*Your goal*: Edit the material from the line with "Image resolution: width=644, height=666." to the line with "混雑 (266, 177)" by changing "博物館" to "美術館", leaving everything else unchanged.
○ ○ ○
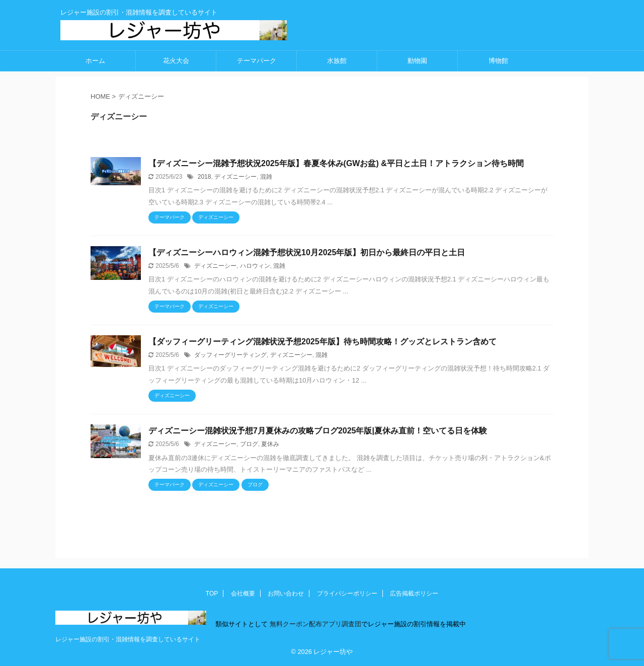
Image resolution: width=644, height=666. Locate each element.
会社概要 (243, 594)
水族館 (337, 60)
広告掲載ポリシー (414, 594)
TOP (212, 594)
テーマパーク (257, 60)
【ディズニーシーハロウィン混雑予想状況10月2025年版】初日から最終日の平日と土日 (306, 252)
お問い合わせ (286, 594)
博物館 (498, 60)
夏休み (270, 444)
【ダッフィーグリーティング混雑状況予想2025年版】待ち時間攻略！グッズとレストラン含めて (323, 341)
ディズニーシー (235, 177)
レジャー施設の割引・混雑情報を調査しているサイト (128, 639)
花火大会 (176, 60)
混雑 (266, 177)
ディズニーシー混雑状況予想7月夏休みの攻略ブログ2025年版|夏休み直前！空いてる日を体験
○ ○ ○
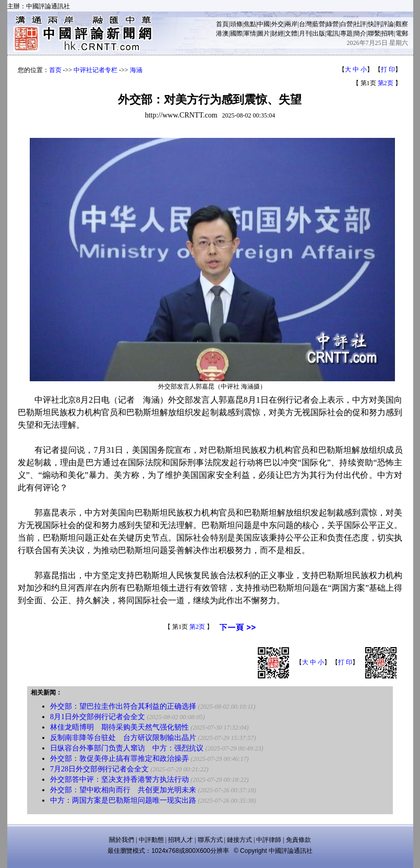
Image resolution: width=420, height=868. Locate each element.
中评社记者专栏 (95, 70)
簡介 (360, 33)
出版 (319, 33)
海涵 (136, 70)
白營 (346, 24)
○ ○ ○
*Answer in full*:
Image resolution: width=644, height=666. Locate each element.
会社概要 (243, 594)
水族館 (337, 60)
広告掲載ポリシー (414, 594)
TOP (212, 594)
テーマパーク (257, 60)
【ディズニーシーハロウィン混雑予想状況10月2025年版】初日から最終日の平日と土日 (306, 252)
お問い合わせ (286, 594)
美術館 (498, 60)
夏休み (270, 444)
【ダッフィーグリーティング混雑状況予想2025年版】待ち時間攻略！グッズとレストラン含めて (323, 341)
ディズニーシー (235, 177)
レジャー施設の割引・混雑情報を調査しているサイト (128, 639)
花火大会 (176, 60)
混雑 (266, 177)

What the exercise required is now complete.